REED & Zero Waste in Tourism Destinations

How can tourism destinations reduce waste and better manage resources through circular design AND supporting local livelihoods?

Tourism destinations face a growing challenge: increasing visitor numbers bring economic opportunities, but also place pressure on waste management systems, local environment, and communities. In many destinations, waste—especially single-use plastics and organic waste—accumulates faster than existing systems can manage.

Responding to this challenge requires more than technical fixes. It calls for coordination across businesses, communities, and local institutions, and solutions that can be sustained over time.

REED works at this intersection, focusing on practical pathways toward zero waste and circular resource use in tourism destinations.

Zero waste in tourism as a system challenge

In tourism context, waste is shaped by interconnected factors: business operations, supply chains, visitor behavior, local infrastructure, and informal labor systems. As a result, isolated actions by individual businesses—while important—are rarely sufficient on their own.

REED approaches zero waste as a system design and transition process, focusing on how different actors within a destination can gradually align their practices toward shared goals.

The emergence and role of REED in Hội An

Since 2020, REED has worked closely with tourism and hospitality businesses in Hội An to translate waste reduction commitments into practical, day-to-day operations. Initial engagement focused at the business level, supporting hotels, restaurants, and tourism operators through waste audits, action planning, staff training, and the introduction of measures to reduce single-use plastics and improve source separation.

As this work progressed, engagement expanded beyond individual businesses into destination-level collaboration. REED worked alongside local authorities, provincial tourism association, donors, solution providers, and community groups to help form a Waste Solution Network, a game changer approach in sustainable waste management in Hoi An.

Despite disruptions caused by COVID-19, these efforts continued through ongoing public–private dialogue and partnerships with technical organizations and donors. This sustained process demonstrated that coordinated, incremental action—coordinated and led by a locally based intermediary organisation – can support the transition toward a more sustainable tourism destination, grounded in local capacity and collaboration.

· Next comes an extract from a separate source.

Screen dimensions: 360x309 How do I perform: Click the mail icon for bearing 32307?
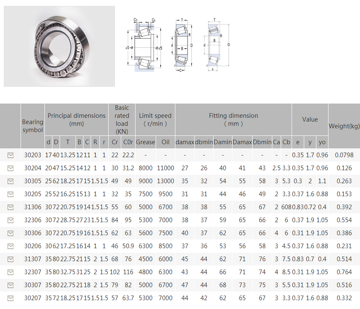coord(10,272)
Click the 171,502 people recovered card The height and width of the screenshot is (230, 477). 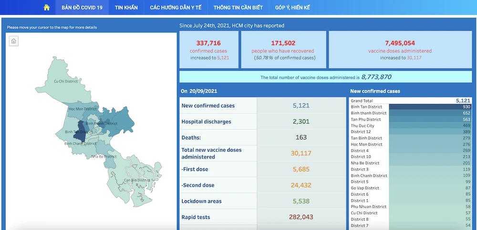coord(283,50)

By operating zero waste system as social enterprise model, REED demonstrates that decentralised, locally operated solutions can:

  • Reduce municipal costs related to landfill and waste transportation
  • Create green jobs for youth, women, and informal workers
  • Supply local farmers with quality compost and soil amendments
  • Strengthen destination branding through credible environmental practice

Insights from these demonstrations have contributed to:

  • Voluntary commitments from 50+ tourism businesses to implement waste and plastic reduction practices, adopting measures such as reusable water systems, refillable bathroom amenities, on-site organic waste treatment, and participation in shared training and peer-learning programs.
  • Engagement with 100+ hotels, restaurants, and tour operators through audits, training, and technical support
  • Technical input into local strategies and guidelines for plastic-free and zero waste tourism in Quảng Nam and Hội An and other tourism destinations in Vietnam (Phu Yen, Con Dao, Hue)

Several early adopters within the network that REED supports technically have since been recognised for their efforts, helping to normalise zero waste practices within the hospitality sector. (The Field Hoi An restaurant, Silk Sense Hoi An, An Villa, EMM Hotel…).

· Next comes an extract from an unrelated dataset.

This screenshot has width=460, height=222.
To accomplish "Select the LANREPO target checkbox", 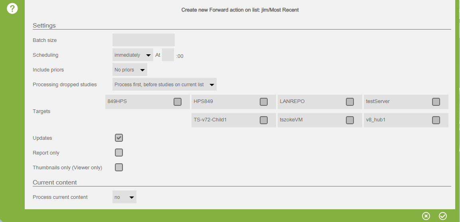I will pos(350,102).
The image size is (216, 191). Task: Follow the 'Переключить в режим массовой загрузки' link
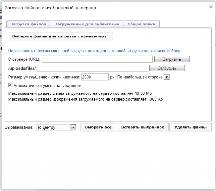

Visit our Youtube channel for more details of the network of actions, change makers and collaborations we’ve created in Hoi An city.

From waste reduction to circular resource use

Building on this foundation, REED’s work emphasizes moving beyond waste reduction toward circular use of resources within tourism destinations. This includes:

  • Redirecting organic waste into local composting and soil regeneration systems
  • Introducing reuse and refill systems to replace disposable items
  • Connecting reusable or recoverable materials with local repair, refurbishment, or redistribution pathways

These practices help reduce landfill pressure while strengthening local circular economies.

Linking zero waste with livelihoods and climate actions

Waste management is closely tied to informal work and small-scale livelihoods. REED integrates social considerations into zero waste initiatives by:

  • Supporting local service providers and micro-enterprises
  • Developing skills related to reuse, composting, and material recovery
  • Aligning waste solutions with climate-adaptive livelihood strategies

This approach recognizes that long-term waste reduction is more likely to succeed when it also supports economic resilience and local ownership.

Working with destinations, not just businesses

While direct support to tourism businesses remains central, REED’s destination-level approach prioritizes:

  • Peer learning and collective commitment among businesses
  • Alignment with local government strategies
  • Collaboration with community-based initiatives and solution providers

This enables change to spread across a destination in a gradual and practical way, rather than remaining limited to early adopters.

What this work aims to demonstrate

  • Demonstrate that zero waste transitions are achievable through step-by-step practice
  • Show how tourism can reduce greenhouse gas emission through zero waste actions while contributing positively to local systems
  • Offer adaptable examples that other destinations can learn from

Through long-term engagement and grounded practice, REED contributes to tourism transitions that are environmentally responsible, culturally appropriate and economic viability.